Основной удар по плановой экономике был нанесен на уже упоминавшейся XIX партийной конференции. На ней был положен конец имеющему место до тех пор как бы «свободному дрейфу» направо и уже в форме безоговорочного приказа было вынесено решение о полном отходе Коммунистической партии как от деятельности Советов и органов их власти на всех уровнях, так и от любого участия в управлении народным хозяйством.

Это решение следовало осуществить как в плане организационном, так и идеологическом. Вслед за тем на всесоюзную систему планирования буквально обрушился очередной «шквал» уже прямо уничтожительных мер. Исключительно важное место среди них отводилось упразднению, в общей сложности, 1064 отделов и 465 секторов Центральных Комитетов союзных и автономных республик, областных и районных организаций КПСС. Оно было проведено Горбачевым осенью 1988 года. В процентном выражении это составляло 44 % всех руководящих структур партии на всех уровнях.
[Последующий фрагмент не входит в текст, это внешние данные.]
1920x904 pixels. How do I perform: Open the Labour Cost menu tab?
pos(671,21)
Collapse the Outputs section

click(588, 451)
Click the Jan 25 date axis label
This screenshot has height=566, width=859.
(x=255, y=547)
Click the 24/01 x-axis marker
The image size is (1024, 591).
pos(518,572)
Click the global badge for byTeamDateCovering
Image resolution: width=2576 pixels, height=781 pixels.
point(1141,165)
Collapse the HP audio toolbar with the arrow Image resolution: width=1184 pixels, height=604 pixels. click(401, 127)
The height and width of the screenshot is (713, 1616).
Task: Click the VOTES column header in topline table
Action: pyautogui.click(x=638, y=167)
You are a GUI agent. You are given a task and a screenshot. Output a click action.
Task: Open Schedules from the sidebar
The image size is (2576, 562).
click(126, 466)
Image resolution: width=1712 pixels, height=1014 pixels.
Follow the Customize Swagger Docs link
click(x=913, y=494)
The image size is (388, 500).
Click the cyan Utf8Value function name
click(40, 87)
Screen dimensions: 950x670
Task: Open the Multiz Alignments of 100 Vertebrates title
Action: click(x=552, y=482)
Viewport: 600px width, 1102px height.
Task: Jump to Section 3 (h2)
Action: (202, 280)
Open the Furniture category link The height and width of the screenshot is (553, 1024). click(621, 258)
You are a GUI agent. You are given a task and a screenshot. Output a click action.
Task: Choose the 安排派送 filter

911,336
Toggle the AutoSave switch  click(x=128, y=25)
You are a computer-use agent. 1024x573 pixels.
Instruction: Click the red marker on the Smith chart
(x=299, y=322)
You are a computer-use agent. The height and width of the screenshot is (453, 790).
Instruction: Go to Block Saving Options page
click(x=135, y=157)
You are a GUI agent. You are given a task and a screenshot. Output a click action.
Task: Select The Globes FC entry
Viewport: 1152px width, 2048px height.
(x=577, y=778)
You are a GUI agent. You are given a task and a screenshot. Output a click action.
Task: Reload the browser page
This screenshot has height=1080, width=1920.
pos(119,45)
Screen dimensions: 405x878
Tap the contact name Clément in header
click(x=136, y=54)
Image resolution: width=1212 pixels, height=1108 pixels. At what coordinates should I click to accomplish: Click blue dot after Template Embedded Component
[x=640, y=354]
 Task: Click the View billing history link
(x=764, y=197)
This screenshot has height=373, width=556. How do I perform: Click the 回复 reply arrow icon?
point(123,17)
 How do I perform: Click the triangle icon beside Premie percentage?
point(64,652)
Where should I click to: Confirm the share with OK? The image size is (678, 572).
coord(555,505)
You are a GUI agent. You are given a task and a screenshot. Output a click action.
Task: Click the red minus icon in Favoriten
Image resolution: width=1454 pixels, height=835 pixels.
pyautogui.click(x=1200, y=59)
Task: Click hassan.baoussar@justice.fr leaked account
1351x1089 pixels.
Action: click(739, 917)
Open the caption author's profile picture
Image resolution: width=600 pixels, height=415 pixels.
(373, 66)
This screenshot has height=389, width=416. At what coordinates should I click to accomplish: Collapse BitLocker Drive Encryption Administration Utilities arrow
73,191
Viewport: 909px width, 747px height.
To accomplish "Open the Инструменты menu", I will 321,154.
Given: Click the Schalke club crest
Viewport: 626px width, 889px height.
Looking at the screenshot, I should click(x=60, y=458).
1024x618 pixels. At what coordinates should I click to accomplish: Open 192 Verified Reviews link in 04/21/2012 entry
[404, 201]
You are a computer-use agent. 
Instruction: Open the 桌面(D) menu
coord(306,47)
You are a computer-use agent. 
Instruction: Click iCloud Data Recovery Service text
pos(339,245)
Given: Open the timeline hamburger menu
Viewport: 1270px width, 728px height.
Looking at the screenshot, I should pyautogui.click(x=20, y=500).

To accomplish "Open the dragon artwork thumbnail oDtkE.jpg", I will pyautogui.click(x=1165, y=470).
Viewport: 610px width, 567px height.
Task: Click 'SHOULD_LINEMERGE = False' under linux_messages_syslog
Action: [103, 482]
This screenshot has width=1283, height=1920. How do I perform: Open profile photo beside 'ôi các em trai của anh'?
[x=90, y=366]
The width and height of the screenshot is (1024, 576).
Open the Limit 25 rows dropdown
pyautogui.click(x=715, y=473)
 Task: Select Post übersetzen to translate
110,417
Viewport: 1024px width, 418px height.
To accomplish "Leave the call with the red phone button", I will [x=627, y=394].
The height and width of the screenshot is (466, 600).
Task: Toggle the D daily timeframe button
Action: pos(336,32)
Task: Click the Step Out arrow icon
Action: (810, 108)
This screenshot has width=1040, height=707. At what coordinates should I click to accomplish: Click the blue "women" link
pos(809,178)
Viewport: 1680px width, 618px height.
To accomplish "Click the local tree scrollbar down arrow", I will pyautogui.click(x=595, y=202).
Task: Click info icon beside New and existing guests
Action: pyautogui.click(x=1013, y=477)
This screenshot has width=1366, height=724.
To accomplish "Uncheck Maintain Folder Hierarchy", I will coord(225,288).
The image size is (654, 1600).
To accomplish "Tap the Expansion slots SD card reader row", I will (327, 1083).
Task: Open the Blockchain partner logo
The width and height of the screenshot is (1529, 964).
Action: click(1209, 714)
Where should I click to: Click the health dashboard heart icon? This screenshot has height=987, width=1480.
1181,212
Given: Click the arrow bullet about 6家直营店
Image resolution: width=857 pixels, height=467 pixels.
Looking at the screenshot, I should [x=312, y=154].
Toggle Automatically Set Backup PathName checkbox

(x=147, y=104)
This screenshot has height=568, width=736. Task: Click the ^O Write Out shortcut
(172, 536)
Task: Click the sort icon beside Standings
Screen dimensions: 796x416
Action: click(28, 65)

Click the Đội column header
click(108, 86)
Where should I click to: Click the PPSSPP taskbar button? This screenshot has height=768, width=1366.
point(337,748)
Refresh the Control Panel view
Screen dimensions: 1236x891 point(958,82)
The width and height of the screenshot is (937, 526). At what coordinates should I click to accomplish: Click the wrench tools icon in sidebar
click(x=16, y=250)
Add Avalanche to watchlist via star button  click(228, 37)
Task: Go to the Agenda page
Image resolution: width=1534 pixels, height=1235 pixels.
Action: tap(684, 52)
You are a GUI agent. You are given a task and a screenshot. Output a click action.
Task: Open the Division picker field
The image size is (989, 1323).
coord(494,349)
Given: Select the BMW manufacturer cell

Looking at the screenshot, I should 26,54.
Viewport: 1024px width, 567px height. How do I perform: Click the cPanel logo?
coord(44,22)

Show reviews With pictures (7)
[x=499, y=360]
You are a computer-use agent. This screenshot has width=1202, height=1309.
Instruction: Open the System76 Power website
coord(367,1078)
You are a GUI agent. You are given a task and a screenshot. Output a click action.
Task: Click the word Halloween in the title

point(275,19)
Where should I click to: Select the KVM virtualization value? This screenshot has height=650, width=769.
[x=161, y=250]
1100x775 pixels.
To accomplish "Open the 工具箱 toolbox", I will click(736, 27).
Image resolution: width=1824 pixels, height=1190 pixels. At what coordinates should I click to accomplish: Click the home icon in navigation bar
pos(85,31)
Незамедлительным последствием данных мер на состояние экономики явилось то, что вслед за уничтожением общего партийного руководства народным хозяйством, исчезла и связь, обеспечивающая оперативные взаимоотношения Центра в Москве с отдельными хозяйственными единицами и объединениями на местах. Тем самым в экономике был дан «зеленый свет» всевозможным центробежным настроениям, силам и тенденциям.

Весьма интересным в этом плане было развитие «официальных» отношений самого Горбачева с «второй экономикой». Было время, когда дела выглядели таким образом, будто бы он действительно собирался обуздать и поставить ее под контроль. Однако конечным итогом его деятельности стало то, что, по сути, сам генеральный секретарь фактически «расстелил ковер» для «торжественного возврата» в экономику страны зарождающихся сил капитализма. Более того, их объявили даже «предтечами» советского «гражданского общества».

В этой связи научный исследователь из США С. Фредерик Старр выражает в своей статье «Полезное прошлое» (изданной в 1995 году в сборнике А. Даллина и Г. Лапидеса «Советская система — от кризиса к краху») мнение, что, очевидно, тогда и было «время решительного выбора для Горбачева». С одной стороны, он все еще мог пойти по пути оздоровления и совершенствования экономики при помощи повышения контроля и улучшения системы планирования. Вместо этого он предпочел привлечь на свою сторону «все те новые силы в экономике и обществе, утвердившие себя своими самостоятельными действиями, благодаря своей интеллектуальной связи с так долго подавляемой в России традицией либерализма».

Горбачев говорил, что «вторую экономику» следует привлечь к нормальной жизни общества с тем, чтобы ее прибыли облагались налогами». Как бы с этой целью он специальным законом разрешил существование фактически частных предприятий под видом номинально «кооперативных». Примерно так же он всячески превозносил «самостоятельность» добровольных содружеств «неформалов», подчеркивая при этом «необходимость» занять подобающее им «законное место» в советском обществе. По мнению Старра, по всей видимости, «политический гений Горбачева состоял не столько в том, что он сам создавал действующие силы перестройки, — он, скорее, открывал их в уже готовом виде в социальных слоях и структурах реально существующего общества».